A Sting in the Tail for Directors – The Return of Wrongful Trading

The Chancellor of the Exchequer came to the House of Commons yesterday to announce significant changes to the support offered to business and jobs following the anticipated end of the furlough scheme in October.

He made a point of telling the House of Commons that he was aiming government assistance at viable businesses.

What went slightly unnoticed, but no less meaningful, was that the Corporate Governance and Insolvency Act 2020 (Coronavirus) (Extension of the Relevant Period) Regulations 2020 were also released yesterday and these regulations extended the period for some of the earlier protections put in place for distressed companies.

  1. Statutory demands and winding up petitions continue to be restricted, subject to some exceptions until 30th December 2020.
  2. Termination clauses in contracts for the supply of goods and services remain unenforceable but the small suppliers’ exemption remains in place until 30 March 2021.
  3. There were minor changes to the new moratorium procedures including the extension of relaxed entry requirements until 30 March 2021.
  4.  Companies continue to enjoy flexibility to hold AGMs and can continue to hold these meetings virtually until December 2020.
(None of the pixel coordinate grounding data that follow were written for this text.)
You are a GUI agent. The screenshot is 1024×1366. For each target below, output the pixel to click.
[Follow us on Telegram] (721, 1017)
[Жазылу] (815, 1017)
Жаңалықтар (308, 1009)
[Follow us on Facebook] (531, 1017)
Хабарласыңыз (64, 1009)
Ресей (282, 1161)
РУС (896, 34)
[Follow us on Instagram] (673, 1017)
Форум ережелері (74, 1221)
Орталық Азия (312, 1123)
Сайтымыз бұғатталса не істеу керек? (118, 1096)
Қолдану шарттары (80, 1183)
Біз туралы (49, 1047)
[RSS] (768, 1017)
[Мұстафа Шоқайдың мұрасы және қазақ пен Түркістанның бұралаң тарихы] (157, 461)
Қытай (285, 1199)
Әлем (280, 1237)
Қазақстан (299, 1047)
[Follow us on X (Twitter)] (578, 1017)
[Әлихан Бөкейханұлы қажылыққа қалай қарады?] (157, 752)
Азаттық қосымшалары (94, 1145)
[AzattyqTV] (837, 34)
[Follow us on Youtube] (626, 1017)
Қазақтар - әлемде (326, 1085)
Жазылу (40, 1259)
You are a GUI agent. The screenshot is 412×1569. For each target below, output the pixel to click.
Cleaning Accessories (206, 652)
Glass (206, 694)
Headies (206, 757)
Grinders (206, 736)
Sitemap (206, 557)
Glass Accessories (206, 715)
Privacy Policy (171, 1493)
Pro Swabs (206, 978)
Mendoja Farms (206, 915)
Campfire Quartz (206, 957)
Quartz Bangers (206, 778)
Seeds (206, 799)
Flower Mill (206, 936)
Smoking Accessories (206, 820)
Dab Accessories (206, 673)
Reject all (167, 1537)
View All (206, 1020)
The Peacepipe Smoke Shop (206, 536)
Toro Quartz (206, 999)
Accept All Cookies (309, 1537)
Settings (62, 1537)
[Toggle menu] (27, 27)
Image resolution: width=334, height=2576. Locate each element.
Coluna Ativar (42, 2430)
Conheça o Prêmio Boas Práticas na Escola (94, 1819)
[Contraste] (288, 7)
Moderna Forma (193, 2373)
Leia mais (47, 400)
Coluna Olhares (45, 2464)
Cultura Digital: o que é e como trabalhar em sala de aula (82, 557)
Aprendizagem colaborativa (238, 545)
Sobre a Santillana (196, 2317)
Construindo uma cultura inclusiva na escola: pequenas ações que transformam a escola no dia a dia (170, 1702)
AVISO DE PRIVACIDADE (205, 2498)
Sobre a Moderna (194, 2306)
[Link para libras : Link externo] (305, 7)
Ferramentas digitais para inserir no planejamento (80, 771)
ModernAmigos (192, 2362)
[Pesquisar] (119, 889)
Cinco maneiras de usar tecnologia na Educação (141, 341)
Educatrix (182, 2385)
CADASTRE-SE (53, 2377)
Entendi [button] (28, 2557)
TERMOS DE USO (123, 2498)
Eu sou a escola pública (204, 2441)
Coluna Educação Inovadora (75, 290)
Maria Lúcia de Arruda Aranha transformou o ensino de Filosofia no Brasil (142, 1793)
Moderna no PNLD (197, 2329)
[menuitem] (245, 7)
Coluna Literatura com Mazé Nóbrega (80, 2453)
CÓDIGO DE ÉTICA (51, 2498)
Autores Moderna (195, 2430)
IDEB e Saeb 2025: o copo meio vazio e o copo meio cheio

What was initially surprising about the extension regulations is that they didn’t extend the protection period against wrongful trading allegations against directors.

By not extending the protection directors currently have against wrongful trading provisions, he was sending a sharp reminder that viability should now be back at the forefront of directors’ minds.  There might be a further short period of protection for viable companies, but this is a warning signal to directors to assess their actions in line with this duty.  Any director who accepts any of the new support measures must do so with an eye to whether or not the rescue measures will allow the company to avoid insolvent liquidation.

The extensions were not wholly unexpected as the government has a marked reluctance to allow a significant increase of insolvencies at this time.  What they have done at the moment however is push the protection bubble and extension period out for only three months and not six and there will be, on 1st January 2021, both the end of the Brexit transition period and the removal of insolvency protection for businesses to deal with. 

It is a pretty clear signal from the Exchequer that they are not willing to continue to support zombie companies to the detriment of creditors who are unable to pursue sums due to them and who are no longer expected to shoulder the burden of debtor businesses preserving cash. 

What this short extension, without extending wrongful trading protections, has done is send a signal to directors that they should use this period wisely to deal with appropriate restructuring and refinancing.

This short period does however give enough time to allow directors to take advice to protect themselves and hopefully, their businesses prior to Brexit and prior to the end of the extension period.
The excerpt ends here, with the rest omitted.